Non è più così. E non lo sarà per almeno un altro anno. Il mio periodo di discernimento vocazionale ha imposto una pausa al racconto della mia vita. E' come se delle pagine fossero state strappate. Non che questa pausa venga fuori dal nulla e non sia destinata a germinare successivamente. Ma è un fatto che non sto cercando una professione, un lavoro cioè che , almeno in parte, mi appartenga. Non sto cercando nemmeno una relazione: non c'è una ragazza con cui immaginare una travolgente e romantica storia d'amore. Non c'è più nemmeno quell'ambizione che mi ha sempre accompagnato di ricavarmi un ruolo nella vita sociale della mia città, creando legami e assumendo responsabilità in gruppi e associazioni.

Nulla di nulla. Sono immobile. Quando mi trovo con amici che non vedo da lungo tempo o ne conosco di nuovi, fatico a trovare una risposta all'inevitabile domanda:"che fai?", che poi spesso significa anche:"chi sei?".

Però, anche se non faccio nulla, sono sempre qualcuno. Ma chi? Questa pausa mi sta costringendo a ridefinirmi. A sbucciare la mia identità, come fosse una cipolla, di tutti i miei attributi posticci, accidentali direbbe forse un filosofo, e scoprire l'essenza del mio io. Sono costretto, a forza, a capire chi sono oltre a ciò che ho fatto e farò.

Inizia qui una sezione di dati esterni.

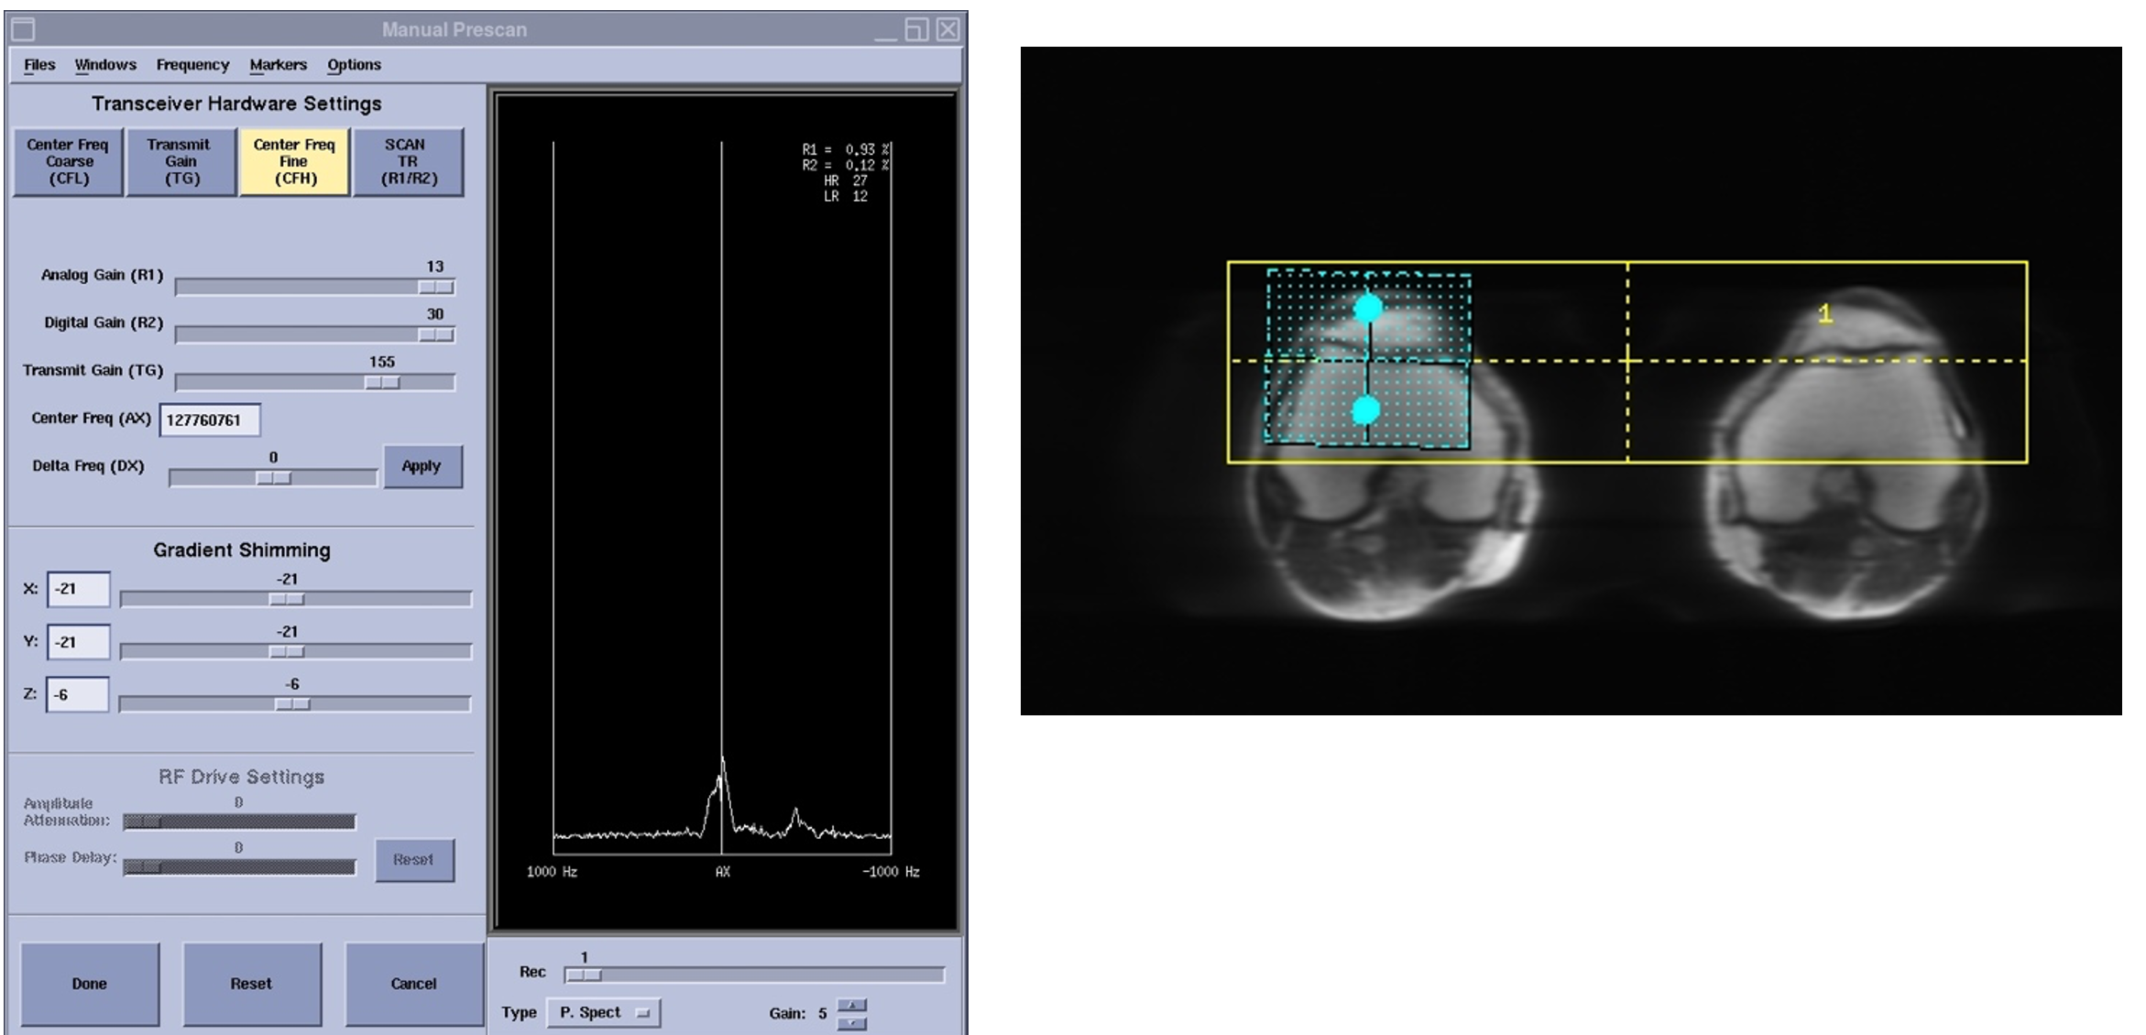This screenshot has height=1035, width=2146.
Task: Click the Gain up arrow stepper
Action: click(x=851, y=1005)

Con la paura che, oltre a ciò, non ci sia nulla.

venerdì 2 gennaio 2009

Un solo rischio

Fanno sicuramente benissimo i nostri vescovi a metterci in guardia da scelte che comprometterebbero la nostra piena felicità, ad ammonirci quando i nostri comportamenti rischiano di minare la fabbrica sociale, a condannare azioni in contraddizione con la nostra vera natura e, con decisione, a indicarci come ogni uomo dovrebbe essere.

C'è un solo rischio.

Che a fuori di mettere in guardia, ammonire, condannare e indicare, ci si dimentichi della cosa più importante. E cioè che Dio ci vuole bene così come ci ha creati, nonostante i nostri peccati, le nostre imperfezioni e le nostre infelicità. Che non pretende da noi di essere perfetti e senza macchia, ma che - ed è questa la gran buona notizia- attende trepidante di sentirsi chiamare, con una sola semplice parola. Papà.